Squaring up to cash registers A payments firm is looking to put the cash register out of business with its latest innovation.

American company Square unveiled the Square Stand in May. This accessory can hold a tablet device but also has an in-built card reader, meaning it can serve as a digital point-of-sale system. It can serve this function with the help of the company’s mobile app, Square Register, which can give an Apple or Android device payment system functionality. For the time being it is only compatible with second and third-generation iPads. The cost for the stand may put off these not committed to making a serious investment and making some money using the gadget. At the moment it sells for $299.
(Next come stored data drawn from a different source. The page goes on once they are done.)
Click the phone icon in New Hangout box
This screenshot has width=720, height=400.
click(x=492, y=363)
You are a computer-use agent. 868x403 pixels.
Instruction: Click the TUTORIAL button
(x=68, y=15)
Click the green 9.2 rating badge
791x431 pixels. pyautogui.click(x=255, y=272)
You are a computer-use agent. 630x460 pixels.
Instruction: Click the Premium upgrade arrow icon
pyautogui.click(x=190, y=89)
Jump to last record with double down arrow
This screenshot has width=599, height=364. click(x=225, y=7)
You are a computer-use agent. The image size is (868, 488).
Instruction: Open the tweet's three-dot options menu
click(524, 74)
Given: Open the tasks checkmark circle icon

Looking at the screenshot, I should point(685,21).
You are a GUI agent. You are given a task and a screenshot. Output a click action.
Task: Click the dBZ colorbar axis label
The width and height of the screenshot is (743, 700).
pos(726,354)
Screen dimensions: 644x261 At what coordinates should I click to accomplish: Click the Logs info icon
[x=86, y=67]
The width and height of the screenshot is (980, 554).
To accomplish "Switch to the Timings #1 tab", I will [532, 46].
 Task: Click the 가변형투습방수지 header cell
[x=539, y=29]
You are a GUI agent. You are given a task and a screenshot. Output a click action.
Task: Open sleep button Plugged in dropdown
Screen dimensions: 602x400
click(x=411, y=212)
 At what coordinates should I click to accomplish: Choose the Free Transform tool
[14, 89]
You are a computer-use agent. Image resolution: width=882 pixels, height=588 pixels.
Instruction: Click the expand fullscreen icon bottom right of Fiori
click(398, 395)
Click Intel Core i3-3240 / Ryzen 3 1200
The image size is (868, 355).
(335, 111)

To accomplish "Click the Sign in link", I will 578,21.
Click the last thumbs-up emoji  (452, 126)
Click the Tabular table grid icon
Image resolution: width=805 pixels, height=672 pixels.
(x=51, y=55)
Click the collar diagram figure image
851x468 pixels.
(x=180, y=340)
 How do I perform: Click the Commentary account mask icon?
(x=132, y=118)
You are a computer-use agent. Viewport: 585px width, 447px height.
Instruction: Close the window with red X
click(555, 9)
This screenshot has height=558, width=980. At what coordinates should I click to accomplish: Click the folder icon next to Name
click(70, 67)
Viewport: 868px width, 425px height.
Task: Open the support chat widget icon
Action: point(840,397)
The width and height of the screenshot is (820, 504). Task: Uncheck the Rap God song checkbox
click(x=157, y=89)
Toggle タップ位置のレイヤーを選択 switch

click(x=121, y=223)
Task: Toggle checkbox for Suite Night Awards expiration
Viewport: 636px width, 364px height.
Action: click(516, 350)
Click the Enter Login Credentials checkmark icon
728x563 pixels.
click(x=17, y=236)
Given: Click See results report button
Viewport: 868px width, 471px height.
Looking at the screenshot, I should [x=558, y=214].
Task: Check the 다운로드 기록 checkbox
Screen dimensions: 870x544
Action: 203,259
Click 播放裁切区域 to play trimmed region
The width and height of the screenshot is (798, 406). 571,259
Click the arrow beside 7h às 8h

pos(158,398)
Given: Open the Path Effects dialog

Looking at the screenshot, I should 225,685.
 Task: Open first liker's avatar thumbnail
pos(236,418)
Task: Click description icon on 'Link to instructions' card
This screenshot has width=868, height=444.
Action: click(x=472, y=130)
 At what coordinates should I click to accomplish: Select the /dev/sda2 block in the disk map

Do you have access to an emerging payments platform? Since 1995 The Hub Company has owned and managed a multi-channel ecommerce platform. A software platform that sells products and services, provides location based promotions and also processes established and emerging payments. There may be no universal definition for emerging payments, but most agree it relates to payments that leverage new technologies, new approaches or simply new business models. Increasingly, it appears to be in relation to every day purchases, of which the key drivers are seen to be mobile, online and contactless ‘smart’ devices. The Hub Company recently launched their latest EMV and PCI DSS compliant ‘over the air’ emerging payments platform. It not only accepts unattended payments but was also chosen by MasterCard to instantly issue emerging payment devices in any form, anywhere. That means any issuer or any payment processor can access this open platform for any potential customer. If your business does not have access to an emerging payments platform and is looking to future proof what you do have, we are in a position to help.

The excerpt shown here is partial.